Нечто подобное точно упоминал ла Рон, излагая историю о кошмарном происшествии в Колони, когда мать изобличили в убийстве собственных детей по невидимым следам, оставленным на рукояти топора… Но стоит ли верить журналисту? Наверняка историю он приукрасил до полной неузнаваемости.
– Напомните мне как-нибудь рассказать, интересный метод. Довольно новый, а значит, большинство преступников пока перед дактилоскопией бессильны: они не представляют, что это такое и как избавляться от следов на орудиях убийства. Весьма удобно, знаете ли.
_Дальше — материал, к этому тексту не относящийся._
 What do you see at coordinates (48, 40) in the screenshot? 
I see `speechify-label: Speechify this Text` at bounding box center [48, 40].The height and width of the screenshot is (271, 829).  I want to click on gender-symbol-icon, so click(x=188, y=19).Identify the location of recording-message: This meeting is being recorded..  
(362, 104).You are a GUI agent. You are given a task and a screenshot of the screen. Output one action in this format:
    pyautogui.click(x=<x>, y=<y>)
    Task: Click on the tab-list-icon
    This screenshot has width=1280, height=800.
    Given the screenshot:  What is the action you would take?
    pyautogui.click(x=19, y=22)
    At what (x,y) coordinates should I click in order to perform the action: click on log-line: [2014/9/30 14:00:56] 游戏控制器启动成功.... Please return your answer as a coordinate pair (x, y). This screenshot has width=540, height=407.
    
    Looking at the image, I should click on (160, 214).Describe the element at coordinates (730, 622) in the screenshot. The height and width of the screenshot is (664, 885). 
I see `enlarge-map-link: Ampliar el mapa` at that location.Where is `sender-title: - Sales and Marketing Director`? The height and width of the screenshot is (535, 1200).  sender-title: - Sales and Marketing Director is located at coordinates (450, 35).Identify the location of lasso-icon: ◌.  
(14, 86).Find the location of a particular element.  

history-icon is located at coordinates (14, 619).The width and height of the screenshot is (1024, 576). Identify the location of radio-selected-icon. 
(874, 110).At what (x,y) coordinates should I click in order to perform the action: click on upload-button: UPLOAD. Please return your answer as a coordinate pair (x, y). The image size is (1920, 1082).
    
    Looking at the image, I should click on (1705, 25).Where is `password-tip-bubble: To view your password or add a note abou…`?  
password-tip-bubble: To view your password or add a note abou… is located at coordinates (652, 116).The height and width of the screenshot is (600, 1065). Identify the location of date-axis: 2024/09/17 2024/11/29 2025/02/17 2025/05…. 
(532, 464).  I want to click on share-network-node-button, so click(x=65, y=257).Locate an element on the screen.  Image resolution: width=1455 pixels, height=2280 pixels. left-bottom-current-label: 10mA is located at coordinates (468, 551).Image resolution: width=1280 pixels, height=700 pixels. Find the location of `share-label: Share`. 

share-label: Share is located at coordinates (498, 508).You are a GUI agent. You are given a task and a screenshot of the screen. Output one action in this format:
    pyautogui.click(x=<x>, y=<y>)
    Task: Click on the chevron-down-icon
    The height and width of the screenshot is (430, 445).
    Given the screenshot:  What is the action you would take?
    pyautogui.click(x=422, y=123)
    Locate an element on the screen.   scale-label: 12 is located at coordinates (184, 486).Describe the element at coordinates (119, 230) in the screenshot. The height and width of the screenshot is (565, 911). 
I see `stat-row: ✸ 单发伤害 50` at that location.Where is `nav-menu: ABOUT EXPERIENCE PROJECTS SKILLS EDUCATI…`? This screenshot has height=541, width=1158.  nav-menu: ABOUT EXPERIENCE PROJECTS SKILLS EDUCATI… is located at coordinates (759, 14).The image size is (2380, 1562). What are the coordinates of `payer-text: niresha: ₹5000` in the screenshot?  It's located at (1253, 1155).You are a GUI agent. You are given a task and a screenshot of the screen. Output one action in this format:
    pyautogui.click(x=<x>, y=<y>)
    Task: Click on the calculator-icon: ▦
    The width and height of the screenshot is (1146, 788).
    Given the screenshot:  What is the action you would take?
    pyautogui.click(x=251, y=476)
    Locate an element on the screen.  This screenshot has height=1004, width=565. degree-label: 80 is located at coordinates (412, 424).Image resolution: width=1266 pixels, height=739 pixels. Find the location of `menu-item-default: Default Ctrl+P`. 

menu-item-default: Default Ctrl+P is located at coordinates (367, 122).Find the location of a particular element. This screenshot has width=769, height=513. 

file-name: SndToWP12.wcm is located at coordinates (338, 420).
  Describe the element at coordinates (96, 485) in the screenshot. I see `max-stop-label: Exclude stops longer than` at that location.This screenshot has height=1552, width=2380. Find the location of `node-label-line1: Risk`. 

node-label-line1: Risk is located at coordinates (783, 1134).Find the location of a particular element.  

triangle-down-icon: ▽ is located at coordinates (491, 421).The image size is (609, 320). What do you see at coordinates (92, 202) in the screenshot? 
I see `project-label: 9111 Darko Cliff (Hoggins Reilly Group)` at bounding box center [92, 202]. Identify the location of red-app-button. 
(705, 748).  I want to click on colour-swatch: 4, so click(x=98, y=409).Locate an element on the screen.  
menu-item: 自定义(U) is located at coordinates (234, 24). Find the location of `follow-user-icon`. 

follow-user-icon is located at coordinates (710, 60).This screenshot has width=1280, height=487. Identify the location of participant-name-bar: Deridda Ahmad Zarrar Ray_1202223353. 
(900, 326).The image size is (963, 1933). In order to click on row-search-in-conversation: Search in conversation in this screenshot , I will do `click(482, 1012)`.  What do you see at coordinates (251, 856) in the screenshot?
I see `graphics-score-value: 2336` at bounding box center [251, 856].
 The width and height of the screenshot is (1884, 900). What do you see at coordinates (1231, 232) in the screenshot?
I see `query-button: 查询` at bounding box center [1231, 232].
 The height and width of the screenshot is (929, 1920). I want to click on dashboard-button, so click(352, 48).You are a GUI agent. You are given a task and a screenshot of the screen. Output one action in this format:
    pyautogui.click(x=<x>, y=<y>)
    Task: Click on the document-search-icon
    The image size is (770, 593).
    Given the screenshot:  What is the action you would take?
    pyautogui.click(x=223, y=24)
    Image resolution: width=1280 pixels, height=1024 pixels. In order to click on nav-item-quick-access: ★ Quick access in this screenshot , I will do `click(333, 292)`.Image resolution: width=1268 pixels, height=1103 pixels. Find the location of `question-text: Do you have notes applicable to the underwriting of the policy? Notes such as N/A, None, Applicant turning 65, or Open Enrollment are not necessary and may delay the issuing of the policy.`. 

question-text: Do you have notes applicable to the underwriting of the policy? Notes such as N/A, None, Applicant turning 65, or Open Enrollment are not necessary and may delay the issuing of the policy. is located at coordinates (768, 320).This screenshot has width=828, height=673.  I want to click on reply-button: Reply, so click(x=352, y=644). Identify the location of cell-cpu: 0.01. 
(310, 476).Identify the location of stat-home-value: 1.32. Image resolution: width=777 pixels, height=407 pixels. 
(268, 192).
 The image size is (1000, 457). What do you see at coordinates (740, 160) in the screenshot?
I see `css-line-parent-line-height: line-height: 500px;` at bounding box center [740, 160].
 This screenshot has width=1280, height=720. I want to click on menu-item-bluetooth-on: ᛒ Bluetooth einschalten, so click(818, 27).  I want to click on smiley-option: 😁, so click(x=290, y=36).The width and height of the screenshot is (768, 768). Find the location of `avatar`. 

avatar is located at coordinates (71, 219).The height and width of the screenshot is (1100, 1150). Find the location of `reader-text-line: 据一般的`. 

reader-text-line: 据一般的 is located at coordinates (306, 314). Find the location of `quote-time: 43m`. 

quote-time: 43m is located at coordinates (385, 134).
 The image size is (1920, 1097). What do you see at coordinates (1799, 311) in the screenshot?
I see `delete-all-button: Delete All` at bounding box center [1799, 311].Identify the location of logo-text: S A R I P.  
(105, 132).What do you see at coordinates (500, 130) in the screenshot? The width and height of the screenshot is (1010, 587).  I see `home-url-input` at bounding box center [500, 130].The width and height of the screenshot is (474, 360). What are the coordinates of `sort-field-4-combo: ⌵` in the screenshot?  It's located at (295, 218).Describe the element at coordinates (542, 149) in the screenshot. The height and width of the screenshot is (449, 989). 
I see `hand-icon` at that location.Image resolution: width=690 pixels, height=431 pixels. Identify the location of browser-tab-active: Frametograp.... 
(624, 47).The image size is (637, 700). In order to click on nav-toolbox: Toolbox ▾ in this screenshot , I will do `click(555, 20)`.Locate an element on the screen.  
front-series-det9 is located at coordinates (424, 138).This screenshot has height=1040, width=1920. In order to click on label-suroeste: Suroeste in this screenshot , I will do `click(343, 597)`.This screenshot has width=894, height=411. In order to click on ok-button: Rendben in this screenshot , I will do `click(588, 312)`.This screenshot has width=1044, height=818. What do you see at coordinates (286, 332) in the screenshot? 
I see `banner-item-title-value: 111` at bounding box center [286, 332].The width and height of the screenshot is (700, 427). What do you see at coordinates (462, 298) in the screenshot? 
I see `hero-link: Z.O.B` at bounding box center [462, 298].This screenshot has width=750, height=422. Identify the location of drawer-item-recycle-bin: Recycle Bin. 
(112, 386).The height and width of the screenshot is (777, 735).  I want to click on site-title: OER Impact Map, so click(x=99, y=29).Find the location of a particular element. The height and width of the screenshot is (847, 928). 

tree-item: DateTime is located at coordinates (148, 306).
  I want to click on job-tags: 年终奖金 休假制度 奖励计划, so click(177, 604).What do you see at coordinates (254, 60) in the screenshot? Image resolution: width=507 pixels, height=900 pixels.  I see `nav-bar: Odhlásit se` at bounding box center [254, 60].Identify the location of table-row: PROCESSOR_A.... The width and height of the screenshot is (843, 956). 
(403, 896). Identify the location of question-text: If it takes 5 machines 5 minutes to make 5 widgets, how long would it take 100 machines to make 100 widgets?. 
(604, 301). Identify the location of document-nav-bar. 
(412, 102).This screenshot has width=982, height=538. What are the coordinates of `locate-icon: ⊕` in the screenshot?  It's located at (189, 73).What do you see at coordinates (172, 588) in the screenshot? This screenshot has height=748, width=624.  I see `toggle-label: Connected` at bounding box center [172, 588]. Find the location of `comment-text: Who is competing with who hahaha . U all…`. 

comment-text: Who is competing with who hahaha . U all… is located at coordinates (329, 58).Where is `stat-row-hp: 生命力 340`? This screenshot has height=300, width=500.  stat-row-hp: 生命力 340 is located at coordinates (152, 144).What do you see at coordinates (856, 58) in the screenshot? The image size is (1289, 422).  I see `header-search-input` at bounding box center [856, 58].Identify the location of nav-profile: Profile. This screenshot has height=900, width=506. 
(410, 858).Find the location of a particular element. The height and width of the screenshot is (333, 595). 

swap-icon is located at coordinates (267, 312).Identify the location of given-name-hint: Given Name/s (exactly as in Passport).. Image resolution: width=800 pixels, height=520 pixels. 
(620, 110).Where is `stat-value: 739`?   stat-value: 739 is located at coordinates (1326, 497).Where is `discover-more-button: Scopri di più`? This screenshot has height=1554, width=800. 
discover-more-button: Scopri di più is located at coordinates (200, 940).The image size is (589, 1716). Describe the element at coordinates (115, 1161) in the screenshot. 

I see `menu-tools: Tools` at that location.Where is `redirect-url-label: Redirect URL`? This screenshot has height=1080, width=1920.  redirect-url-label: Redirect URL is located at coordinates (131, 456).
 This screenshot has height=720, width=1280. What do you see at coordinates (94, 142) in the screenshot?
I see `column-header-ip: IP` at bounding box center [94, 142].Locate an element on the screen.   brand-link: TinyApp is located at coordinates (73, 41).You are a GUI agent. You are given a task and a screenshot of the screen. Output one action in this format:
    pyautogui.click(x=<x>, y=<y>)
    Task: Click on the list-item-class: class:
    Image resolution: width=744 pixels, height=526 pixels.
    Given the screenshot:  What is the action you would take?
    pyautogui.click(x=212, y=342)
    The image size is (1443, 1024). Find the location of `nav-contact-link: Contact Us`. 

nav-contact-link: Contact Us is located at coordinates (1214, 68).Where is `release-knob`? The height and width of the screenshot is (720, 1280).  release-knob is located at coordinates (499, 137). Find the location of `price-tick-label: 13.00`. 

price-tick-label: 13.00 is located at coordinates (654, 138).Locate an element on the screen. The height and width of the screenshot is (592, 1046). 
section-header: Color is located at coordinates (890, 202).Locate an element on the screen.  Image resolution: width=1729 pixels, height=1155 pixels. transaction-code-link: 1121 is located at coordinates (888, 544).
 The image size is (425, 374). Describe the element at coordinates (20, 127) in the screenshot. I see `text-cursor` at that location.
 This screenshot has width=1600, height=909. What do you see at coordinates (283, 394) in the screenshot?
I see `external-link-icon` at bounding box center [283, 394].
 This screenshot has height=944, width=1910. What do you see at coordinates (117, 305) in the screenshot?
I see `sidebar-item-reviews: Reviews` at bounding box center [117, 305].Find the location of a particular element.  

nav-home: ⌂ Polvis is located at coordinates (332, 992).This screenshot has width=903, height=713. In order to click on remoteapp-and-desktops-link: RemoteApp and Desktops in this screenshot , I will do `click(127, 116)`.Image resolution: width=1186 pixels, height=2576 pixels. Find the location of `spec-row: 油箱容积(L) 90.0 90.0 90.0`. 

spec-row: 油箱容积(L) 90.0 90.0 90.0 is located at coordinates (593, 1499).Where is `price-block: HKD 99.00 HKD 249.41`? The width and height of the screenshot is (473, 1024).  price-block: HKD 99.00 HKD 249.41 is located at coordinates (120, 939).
Но, увы, не в случае с тем клятым ножом, ибо всё, что я могу сказать по результатам исследования – никто не прикасался к орудию убийства, кроме владелицы, у которой алиби. Похоже, что преступник носил перчатки – на гарде была крохотная металлическая заноза, под которой мы нашли кусочек перчаточной кожи. Но что это даёт?
Эллис произнёс это с таким пренебрежением, что меня словно молнией ударило.
– Носил перчатки, и никто на это не обращал внимания? Значит, он был джентльменом. Лайковые перчатки или замшевые? Какого цвета? Белые перчатки – вечерние, для весьма богатого человека, который не пачкает рук, или для человека в форме. Цветные, например, зелёные, серые, коричневые перчатки – дневные, для выхода в город, по тону они должны соотноситься с верхней одеждой, а тёмно-жёлтые или светло-рыжие подходят для загородного костюма… А вы говорите – что даёт!
Свою импровизированную речь я произнесла на одном дыхании, и к концу её голос у меня сделался глупым и писклявым. Однако Эллис не рассмеялся, напротив, лицо его стало торжественным и задумчивым. Он молча обошёл стол и поцеловал мне руку, затем вернулся на место.
– И что это значило? – улыбнулась я. – Кроме того, что теперь, пожалуй, очередь Мэдди ревновать.
Он тяжело вздохнул, взъерошил себе волосы – и уставился исподлобья.
– Однажды, помнится, мне довелось вас упрекнуть в том, что вы, описывая человека, обозвали его просто «слугой», не упомянув, был ли то мужчина или женщина, старик или ребёнок. И вот теперь я оказываюсь в том же положении, какова ирония!
Несмотря на похвалу, наверняка искреннюю, я ощутила укол стыда: получалось, что люди более низкого происхождения заслужили меньше моего внимания, чем какие-то перчатки, которые приходилось заказывать сразу по двадцать пар и выбрасывать, как только они порвутся. Но Эллис, разумеется, не имел в виду ничего такого, потому разговор я продолжила как ни в чём не бывало:
– Что ж, надеюсь, мой скромный совет окажется вам полезен, хотя леди Вайтсберри могла бы поведать о перчатках куда больше.
– Обойдусь без привлечения леди, теперь-то я знаю, в какую сторону копать, – усмехнулся Эллис, немного откидываясь на стуле. Розоватые лампы на противоположной стене причудливым образом делали седину детектива более явной, подсвечивая её из-за спины так, что над пробором появлялся ореол. – Не нравится мне ваш взгляд, Виржиния. О чём вы задумались?